冬のハワイといえば、ずばりクジラ。友達に会っても「もうクジラは見た?」というのが時候の挨拶になるほど、この季節はクジラ一色になります。私も先日、おそまきながら今シーズン初のクジラを見てきました。

ホエール・ウォッチングツアーに参加すれば、ほぼ間違いなく遭遇するようですが、このシーズンだと岸からでも十分クジラの姿を目にすることができます。ハワイ島北西部のサウス・コハラ・リゾートエリアのビーチからでも、ずっと海を見ているとクジラが見えるそうです。今回は島北部のワイピオ渓谷でクジラを見たという話を小耳にはさんだので、ドライブもかね、久しぶりにワイピオまで足をのばすことに。

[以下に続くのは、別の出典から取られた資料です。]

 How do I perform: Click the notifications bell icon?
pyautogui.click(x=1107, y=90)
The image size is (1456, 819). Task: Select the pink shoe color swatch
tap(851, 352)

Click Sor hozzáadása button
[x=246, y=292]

ワイピオへは、私の住むコナから車で一時間半ほどかかります。ワイピオの手前、ホノカアという町のテックス・ドライブ・イン≠ナ揚げパンマラサダス≠購入(またまた、食べものの話で恐縮ですが)。アンドーナツのような姿ですが、中に隠れているのはバヴァリアン・クリーム(ババロア味のクリーム)やハワイ風にパイナップルとパパイヤのミックスジャム(これがけっこういける)、それにストロベリージャムなど。フィリングなしのプレーンもそれはそれで素朴な味わいが楽しめます。ひとつ、1ドルほど。今回はプレーンとクリーム、パイナップル・パパイヤをひとつずつ買って、いざワイピオ渓谷へ。

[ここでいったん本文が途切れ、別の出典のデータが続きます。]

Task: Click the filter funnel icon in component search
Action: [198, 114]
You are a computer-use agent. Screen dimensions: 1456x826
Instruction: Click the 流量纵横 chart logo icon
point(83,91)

ホノカアから240号線を西へ15分ほど走ると突き当たりになりますが、そこがワイピオ渓谷を見下ろす展望台。1.6キロほど向こうには緑に覆われた、切り立つ崖がそびえ、その手前、展望台から約300メートル下には黒砂海岸が広がり、打ちつける波で海岸線が白く縁取られています。

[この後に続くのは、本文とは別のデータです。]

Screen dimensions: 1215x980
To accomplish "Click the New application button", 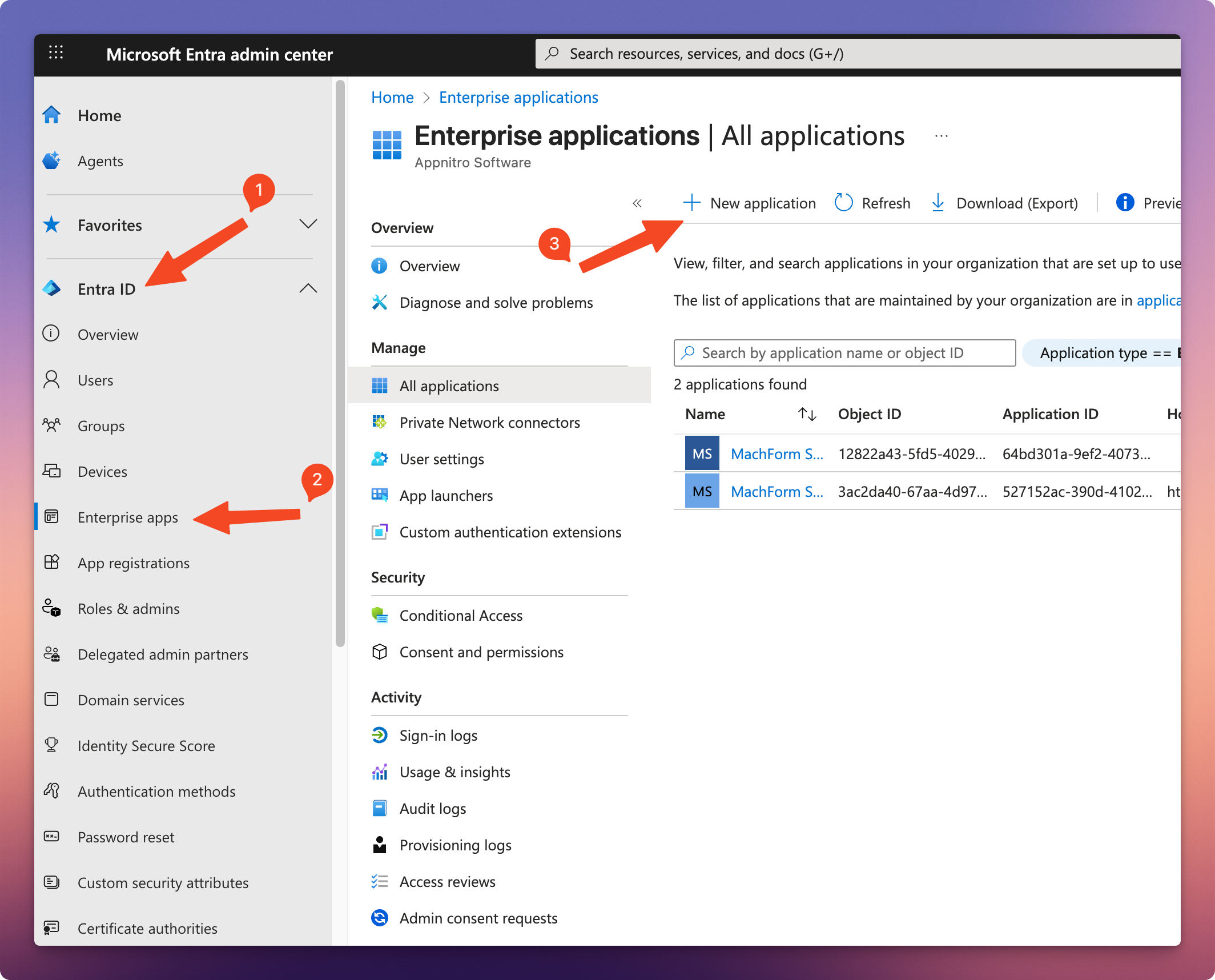I will pyautogui.click(x=750, y=203).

ワイピオ渓谷はいくつもの滝に囲まれ、その滝が流れ込むワイピオ川のおかげで古くから肥沃な土地だったようです。アボカド、バナナ、ココナツ、パッションフルーツ、グレープフルーツ、グァバ、レモン、ライム、コーヒーなど様々な熱帯のフルーツが自生し、絶えず水の流れる湿地はハワイアンの主食であるタロイモの栽培にも適しているようです。野生のブタもワイピオ産になると、ひとまわり大きいと言われているとか。かつて、島全体が飢饉に襲われたときも、ワイピオの食糧で難を免れたというのですから、ほんとうに豊かな土地なのでしょう。古くから王族などが埋葬された地としても有名で、ここの黒砂海岸には黄泉の国への入口があるという伝説もあるらしく、とても神秘的な雰囲気に包まれています。

四輪駆動車でないと入れない、勾配のきつい坂道を10分ほど下りると、木々がまばらな黒砂海岸に到達します。浜に立つと、左右には滝の流れ落ちる崖がそびえ、海を背にすると、霞みながらも光をたたえた幻想的な谷が姿を現します。ここに来るたびに、不思議と厳かな気分なってしまいます(ちなみにアメリカ人とインドネシア人の友人カップルは、かつてここで結婚式を挙げました)。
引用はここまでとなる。